Organophosphorus ligands with XPNSO skeleton (X = O, S) and their Pd(II) complexes. Crystal and molecular structure of [{XP(OEt)2}(O2SR)]NH (X = O, R = Me, Ph; X = S, R = C6H4Cl-4) and Pd[{SP(OEt)2}(O2SC6H4Cl-4)N

Abstract

Several organophosphorus acids of type [{XP(OEt)2}(O2SR)]NH [X=O, R=Me (1), Ph (2), C6H4CH3-4 (3); X=S, R=C6H4Cl-4 (4)] were obtained by a method based on the reaction between (EtO)2P(X)NHLi and the corresponding organosulfonyl chloride. They were subsequently deprotonated with KOBut. Salt metathesis reactions between PdCl2 and the corresponding potassium salts K[{XP(OEt)2}(O2SR)N] [X=O, R=Me (5), Ph (6), C6H4CH3-4 (7); X=S, R=C6H4Cl-4 (8)] in a 1:2 molar ratio resulted in palladium(II) complexes of type Pd[{XP(OEt)2}(O2SR)N]2 [X=O, R=Me (9), Ph (10), C6H4CH3-4 (11); X=S, R=C6H4Cl-4 (12)]. In a similar way was obtained the palladium(II) complex Pd[(SPPh2)(O2SPh)N]2 (13), using the appropriate reagents. All compounds were characterized by multinuclear NMR (1H, 13C, 31P) and infrared spectroscopy. The potassium salts and the palladium complexes were investigated also by mass spectrometry.

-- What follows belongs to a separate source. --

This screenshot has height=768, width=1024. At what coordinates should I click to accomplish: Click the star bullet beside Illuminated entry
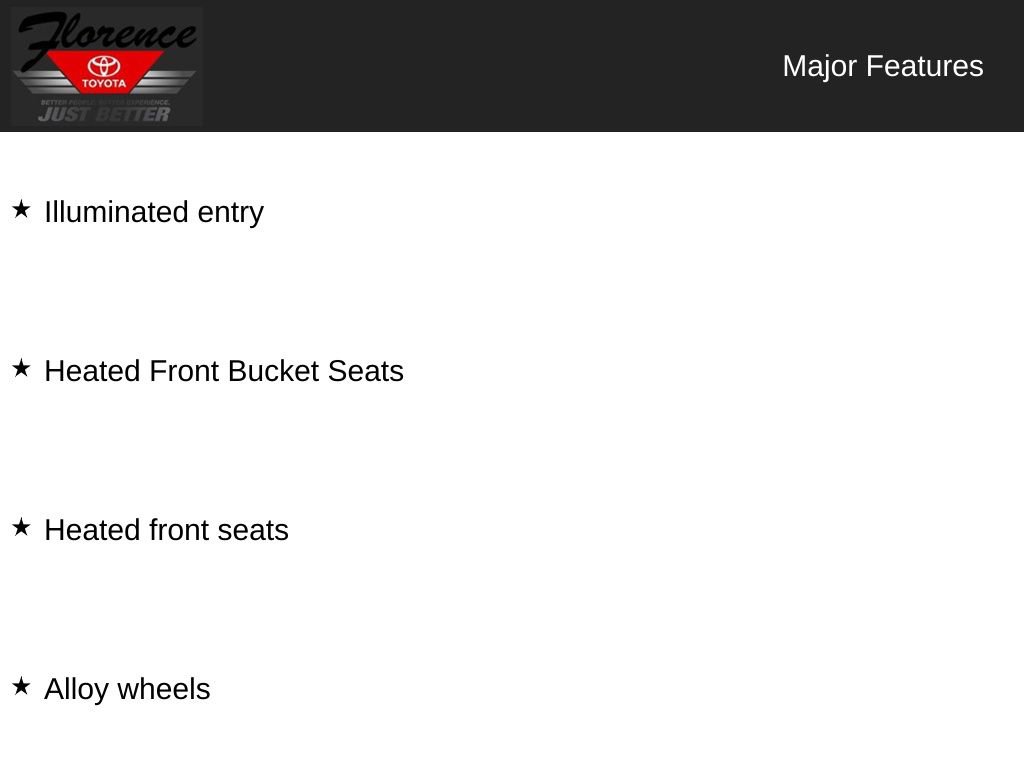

Single-crystal X-ray diffraction studies revealed a layered supramolecular assembly in case of acid 1, a monomeric structure for compound 4, while in case of compound 2 dimeric associations are formed in the solid state by NH⋯OP hydrogen bonding. A trans-S,N-coordination pattern of the organophosphorus ligand was found in the palladium complex 12. Moreover, short Cl⋯H contacts result in a polymeric [Pd[{SP(OEt)2}(O2SC6H4Cl-4)N]2]n chain.